Required work — No pictures are to be included when the entries below are reproduced exactly.

--

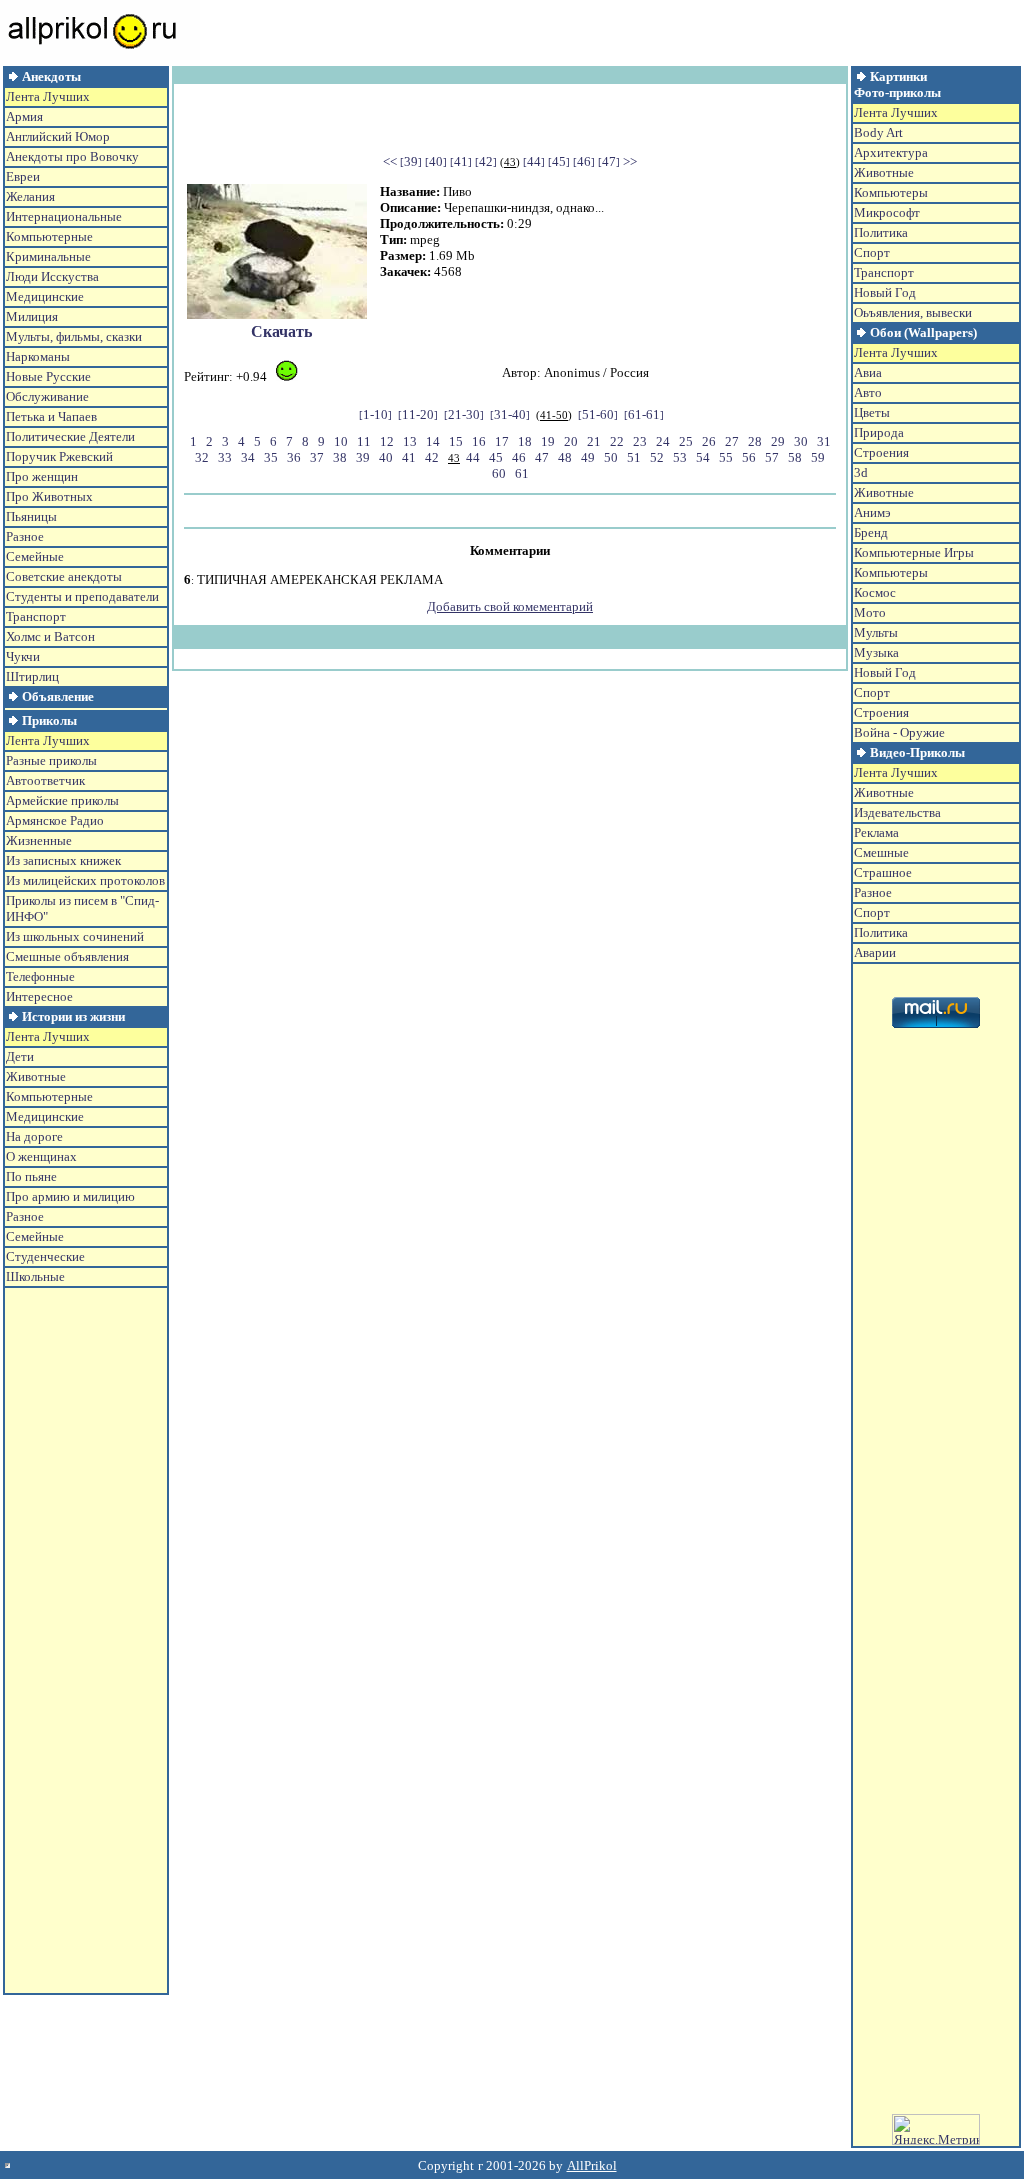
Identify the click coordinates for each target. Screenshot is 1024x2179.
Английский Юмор (58, 136)
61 (522, 473)
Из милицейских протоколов (85, 880)
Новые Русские (48, 376)
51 (634, 457)
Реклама (876, 832)
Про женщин (42, 476)
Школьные (35, 1276)
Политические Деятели (70, 436)
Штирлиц (32, 676)
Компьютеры (891, 192)
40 (436, 161)
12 (387, 441)
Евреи (23, 176)
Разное (25, 536)
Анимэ (872, 512)
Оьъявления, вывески (913, 312)
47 (609, 161)
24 (663, 441)
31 (824, 441)
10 (341, 441)
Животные (36, 1076)
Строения (881, 452)
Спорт (872, 252)
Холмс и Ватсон (50, 636)
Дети (20, 1056)
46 (584, 161)
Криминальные (48, 256)
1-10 (375, 414)
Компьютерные (49, 236)
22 (617, 441)
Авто (868, 392)
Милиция (32, 316)
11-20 (418, 414)
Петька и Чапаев (51, 416)
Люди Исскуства (52, 276)
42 (486, 161)
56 (749, 457)
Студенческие (45, 1256)
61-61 (644, 414)
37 (317, 457)
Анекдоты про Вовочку (72, 156)
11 (364, 441)
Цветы (872, 412)
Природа (879, 432)
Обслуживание (47, 396)
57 (772, 457)
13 (410, 441)
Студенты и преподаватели (82, 596)
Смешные (881, 852)
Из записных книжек (63, 860)
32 (202, 457)
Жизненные (39, 840)
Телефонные (40, 976)
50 (611, 457)
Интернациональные (64, 216)
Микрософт (887, 212)
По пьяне (31, 1176)
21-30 (464, 414)
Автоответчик (45, 780)
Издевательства (897, 812)
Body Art (878, 132)
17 (502, 441)
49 (588, 457)
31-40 (510, 414)
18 (525, 441)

--

Response below —
Identify the click coordinates for each target. Screenshot is 1024x2179.
Английский Юмор (58, 136)
61 (522, 473)
Из милицейских протоколов (85, 880)
Новые Русские (48, 376)
51 (634, 457)
Реклама (876, 832)
Про женщин (42, 476)
Школьные (35, 1276)
Политические Деятели (70, 436)
Штирлиц (32, 676)
Компьютеры (891, 192)
40 (436, 161)
12 (387, 441)
Евреи (23, 176)
Разное (25, 536)
Анимэ (872, 512)
Оьъявления, вывески (913, 312)
47 (609, 161)
24 (663, 441)
31 (824, 441)
10 (341, 441)
Животные (36, 1076)
Строения (881, 452)
Спорт (872, 252)
Холмс и Ватсон (50, 636)
Дети (20, 1056)
46 (584, 161)
Криминальные (48, 256)
1-10 (375, 414)
Компьютерные (49, 236)
22 (617, 441)
Авто (868, 392)
Милиция (32, 316)
11-20 (418, 414)
Петька и Чапаев (51, 416)
Люди Исскуства (52, 276)
42 (486, 161)
56 (749, 457)
Студенческие (45, 1256)
61-61 (644, 414)
37 (317, 457)
Анекдоты про Вовочку (72, 156)
11 (364, 441)
Цветы (872, 412)
Природа (879, 432)
Обслуживание (47, 396)
57 (772, 457)
13 (410, 441)
Студенты и преподаватели (82, 596)
Смешные (881, 852)
Из записных книжек (63, 860)
32 (202, 457)
Жизненные (39, 840)
Телефонные (40, 976)
50 (611, 457)
Интернациональные (64, 216)
Микрософт (887, 212)
По пьяне (31, 1176)
21-30 (464, 414)
Автоответчик (45, 780)
Издевательства (897, 812)
Body Art (878, 132)
17 (502, 441)
49 (588, 457)
31-40 (510, 414)
18 (525, 441)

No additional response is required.